Two new isostructural 3D dipyridylporphyrin-based MOFs, [Co(DpyDClP)]₆·18H₂O (I) and [Co(DpyDCNP)]₆·18H₂O (II), were prepared and structurally characterized by X-ray crystallography [DpyDClP: 5,15-di(4-pyridyl)-10,20-di(4-chlorophenyl)porphyrin; DpyDCNP: 5,15-di(4-pyridyl)-10,20-di(4-cyanophenyl)porphyrin]. They display exactly the same framework structures, notwithstanding different substituents at the 10,20-meso-positions of the dipyridylporphyrin backbones. Both substituents, -Cl for I and -CN for II, are completely exposed to the open space of solvent-free I and II. Therefore, the two MOFs have the same framework structures with distinct pore functionalities. Solvent-free I and II have solvent-accessible void volumes of 17.3 and 14.9%, respectively.
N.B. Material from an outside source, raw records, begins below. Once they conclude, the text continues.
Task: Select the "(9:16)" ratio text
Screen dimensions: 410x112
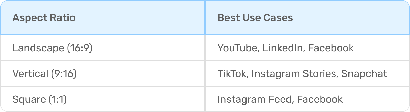Action: click(64, 74)
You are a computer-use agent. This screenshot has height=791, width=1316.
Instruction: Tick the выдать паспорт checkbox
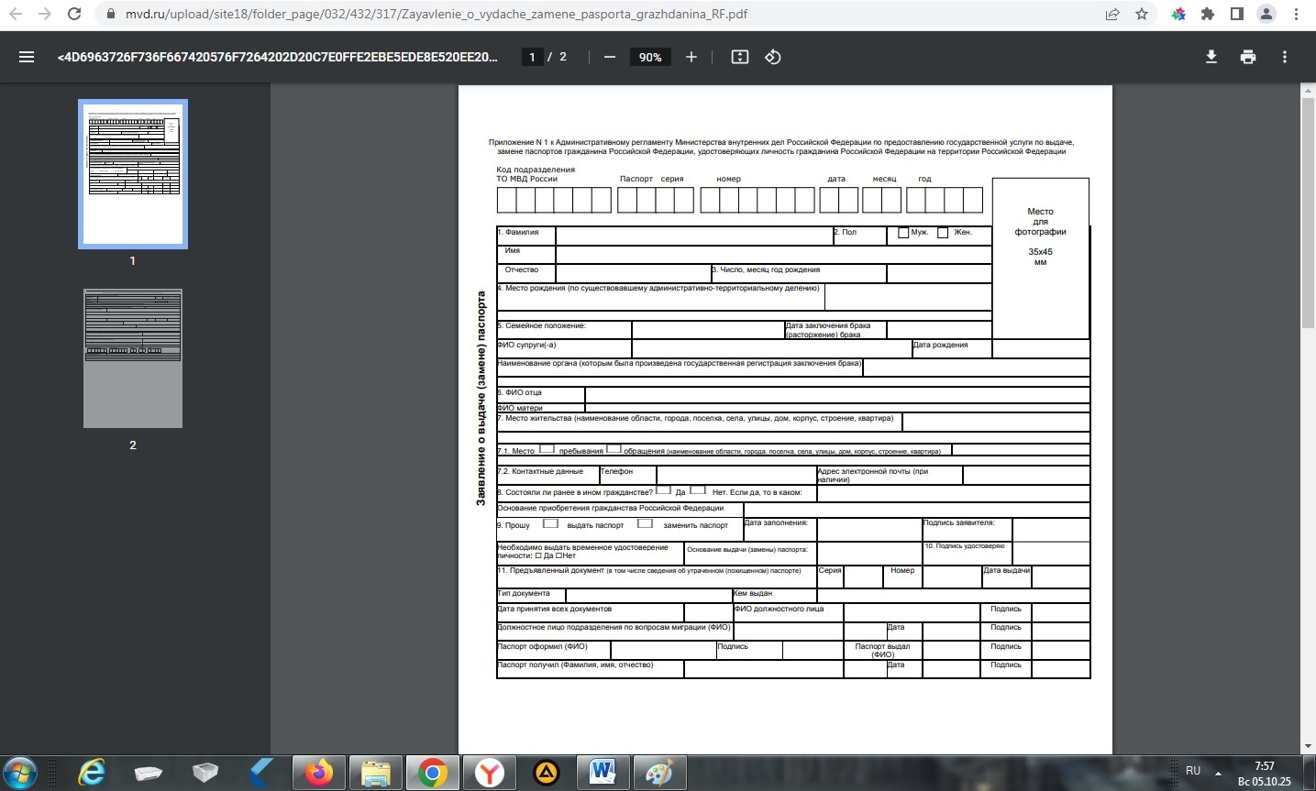pos(550,524)
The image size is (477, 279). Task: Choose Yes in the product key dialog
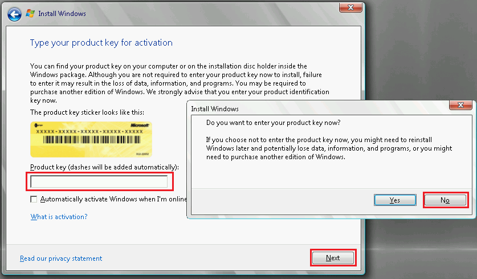395,200
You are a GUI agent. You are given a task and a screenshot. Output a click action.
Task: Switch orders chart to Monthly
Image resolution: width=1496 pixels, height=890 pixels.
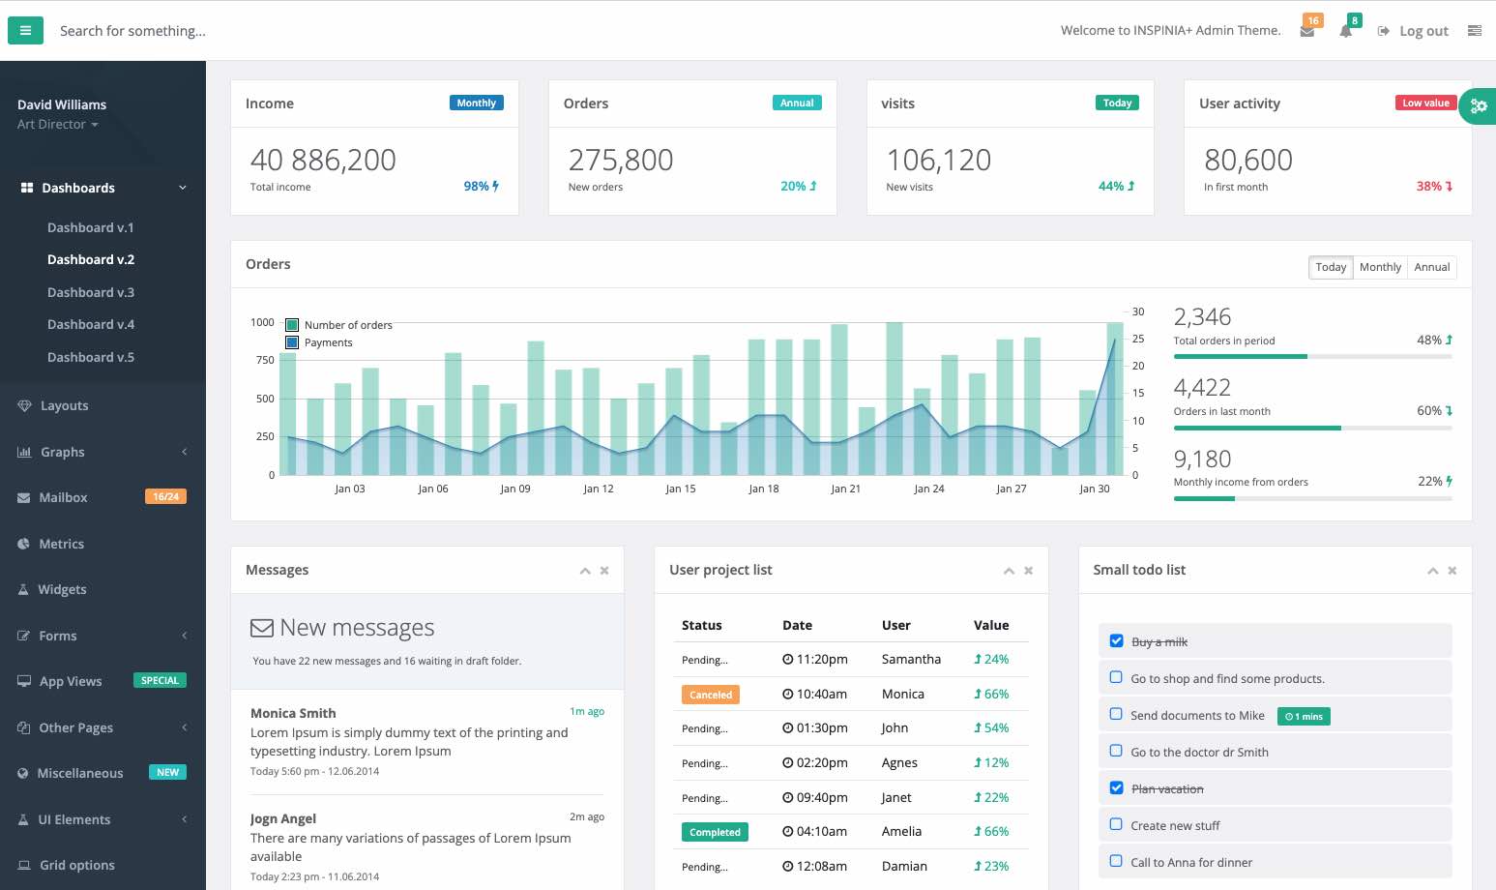(1379, 267)
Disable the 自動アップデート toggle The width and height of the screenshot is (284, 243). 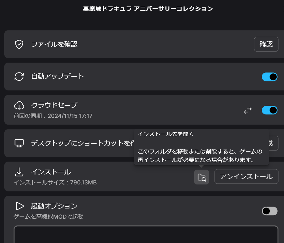click(x=269, y=77)
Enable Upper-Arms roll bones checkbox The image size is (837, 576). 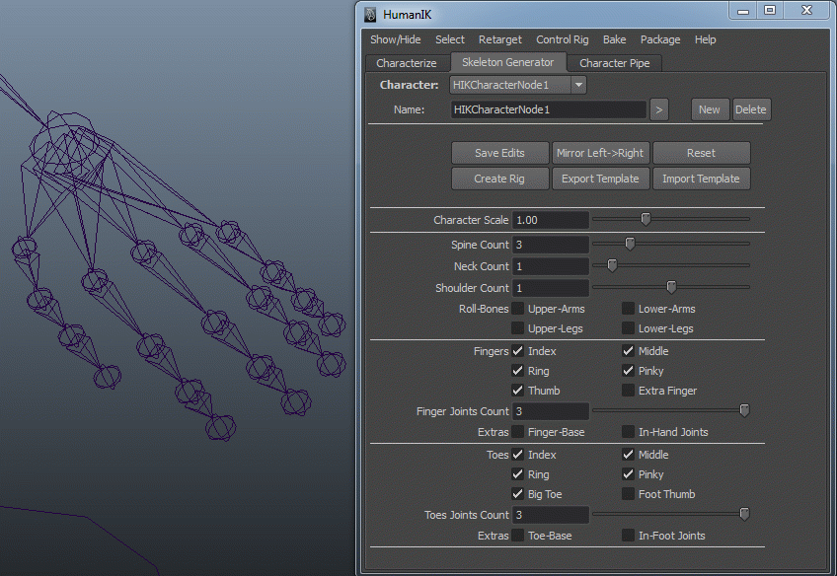[517, 309]
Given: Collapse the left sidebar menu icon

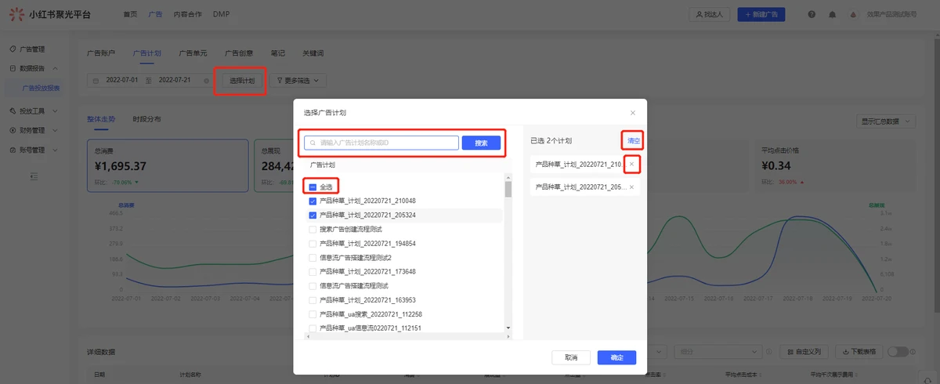Looking at the screenshot, I should coord(34,176).
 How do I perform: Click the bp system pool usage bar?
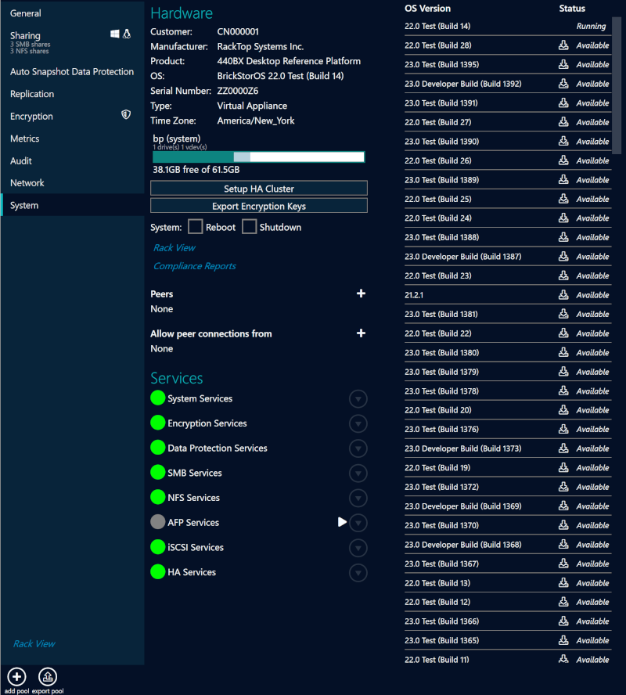coord(258,157)
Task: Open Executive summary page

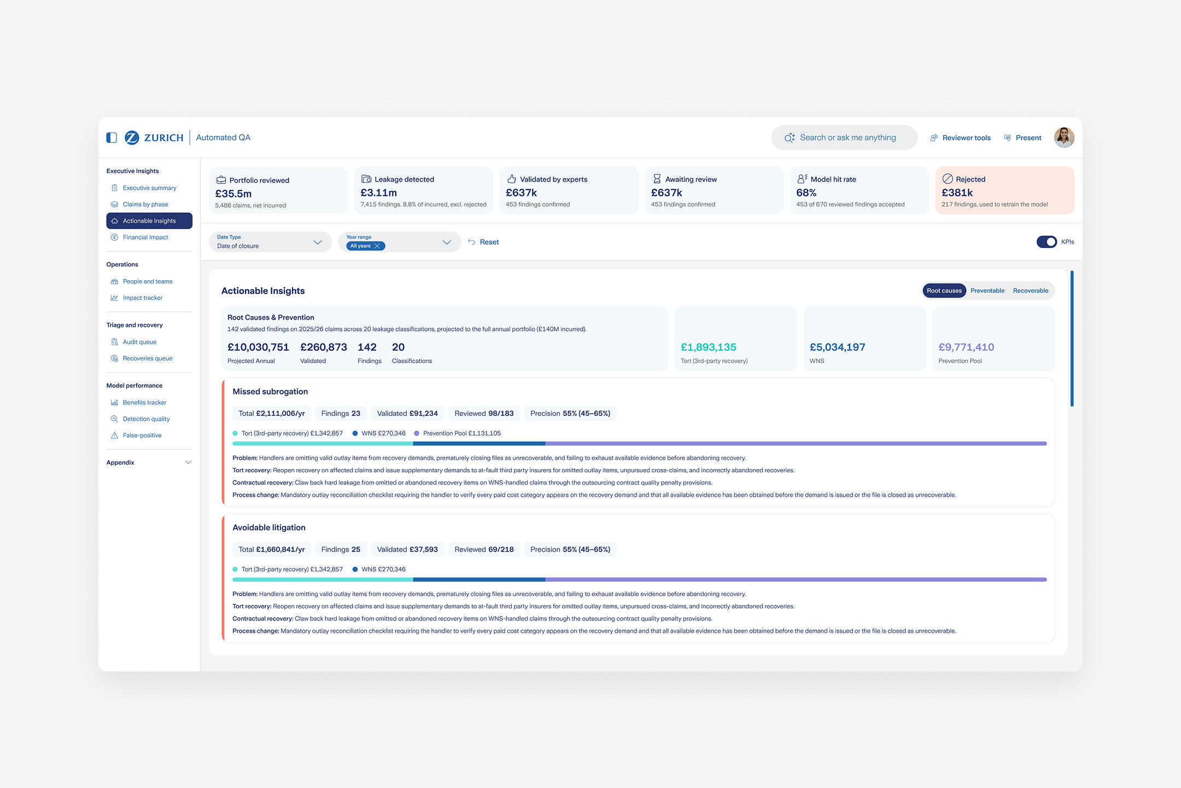Action: (149, 188)
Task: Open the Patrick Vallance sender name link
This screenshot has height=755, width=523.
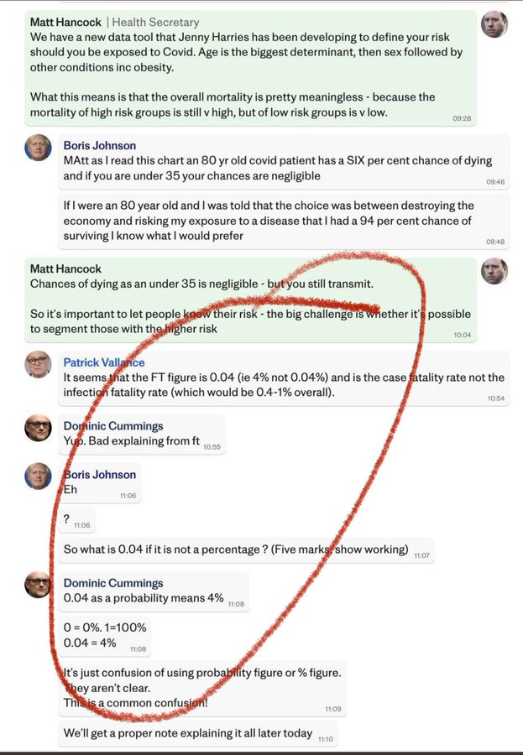Action: point(103,362)
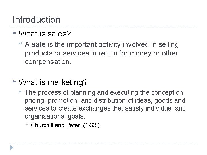Click the dashed line under the title
Image resolution: width=207 pixels, height=155 pixels.
point(104,26)
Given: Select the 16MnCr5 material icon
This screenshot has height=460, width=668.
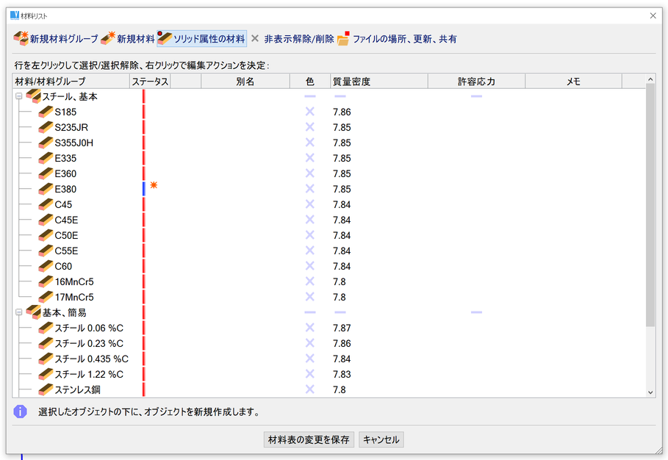Looking at the screenshot, I should 46,281.
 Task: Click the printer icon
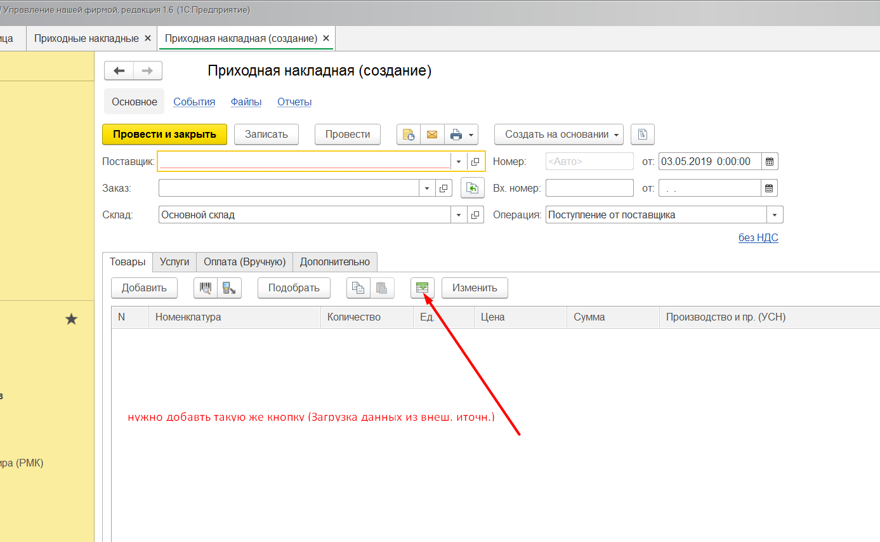click(456, 135)

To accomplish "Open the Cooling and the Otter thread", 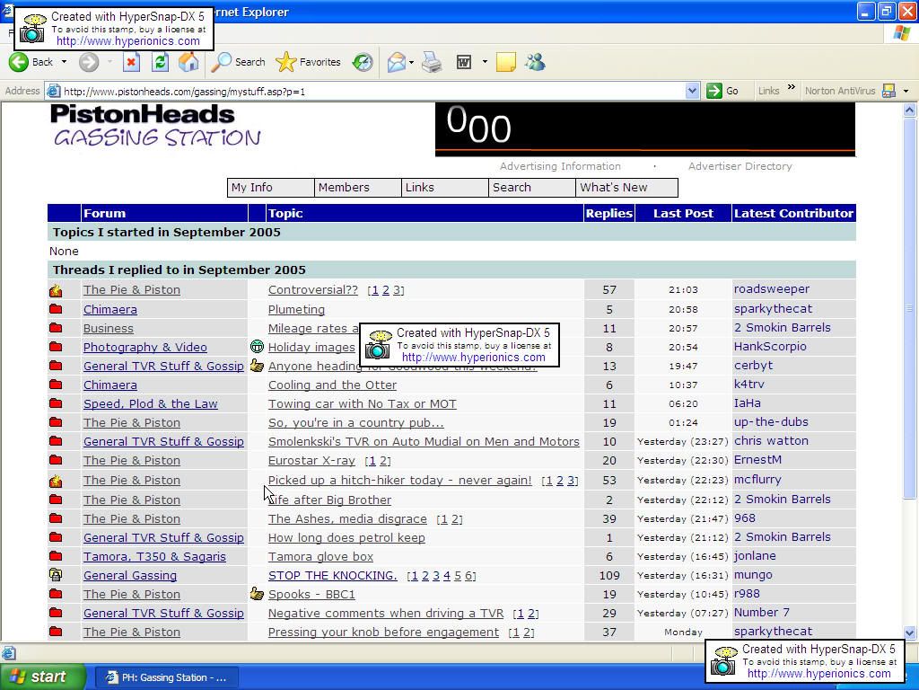I will [332, 385].
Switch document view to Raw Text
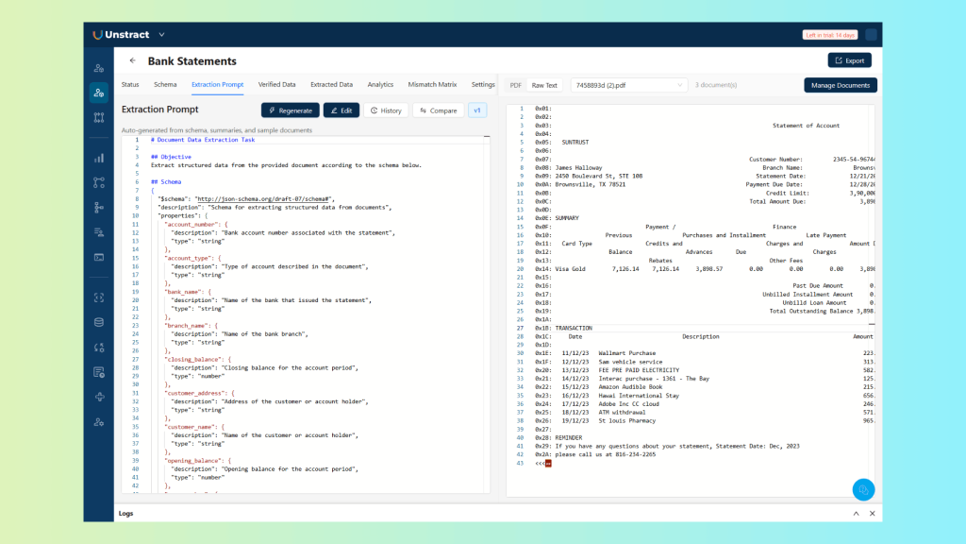This screenshot has width=966, height=544. click(x=544, y=85)
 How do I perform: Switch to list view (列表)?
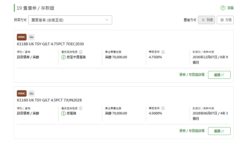coord(207,20)
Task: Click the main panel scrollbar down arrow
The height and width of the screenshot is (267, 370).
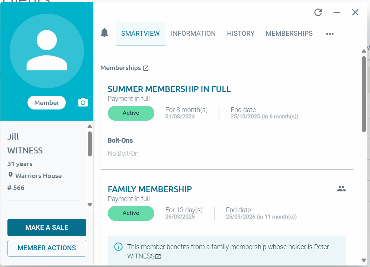Action: click(364, 260)
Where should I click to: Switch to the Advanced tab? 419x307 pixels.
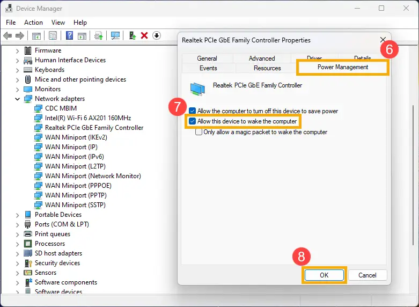coord(262,59)
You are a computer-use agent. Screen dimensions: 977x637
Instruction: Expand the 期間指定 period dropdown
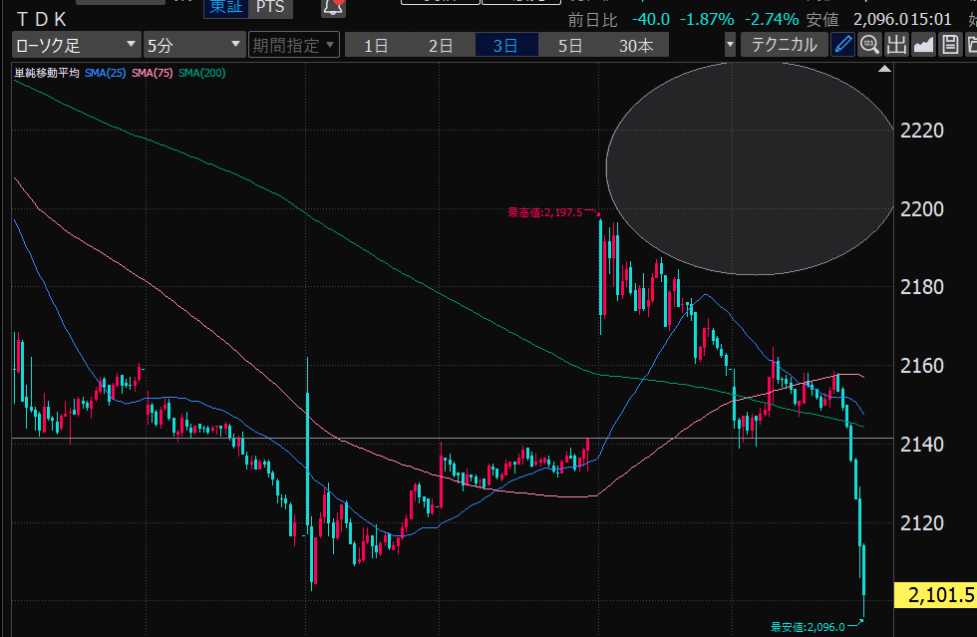tap(294, 45)
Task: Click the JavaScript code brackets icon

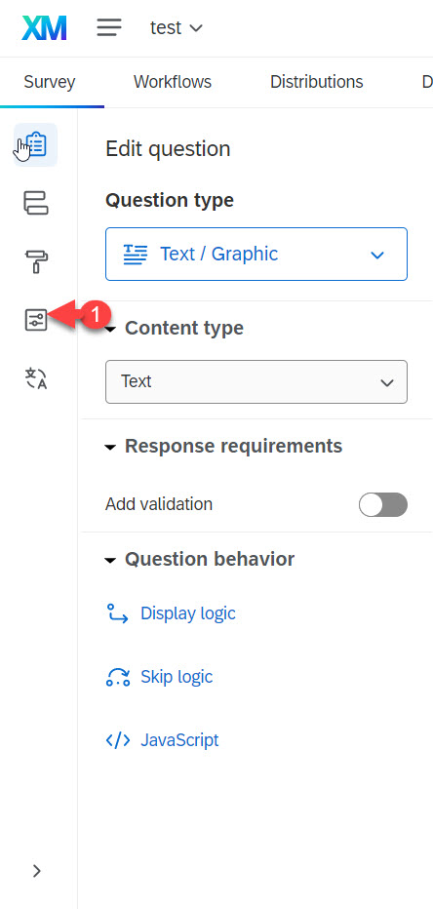Action: click(118, 740)
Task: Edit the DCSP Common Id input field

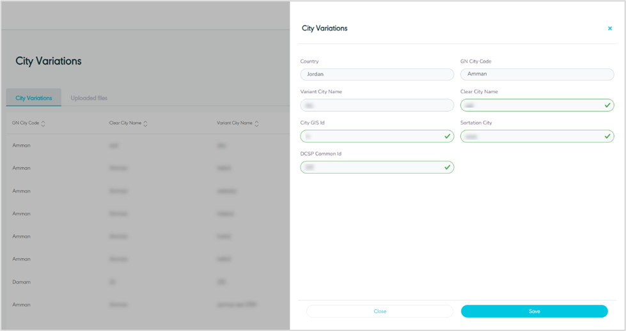Action: click(370, 167)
The thermal properties of I and II are very similar, but the gas sorption properties strongly depend on the pore dimensions and functionalities. Compound I has a higher uptake of CO₂ compared with that of II due to its larger void volume. Particularly, CO₂ sorption isotherms at 196 K indicate dramatically different patterns depending on the meso-substituents. Whereas I shows S-shape isotherms for CO₂ adsorption/desorption at 196 K, II does not. The sorption of N₂, H₂, and CH₄ by the two MOFs was also investigated.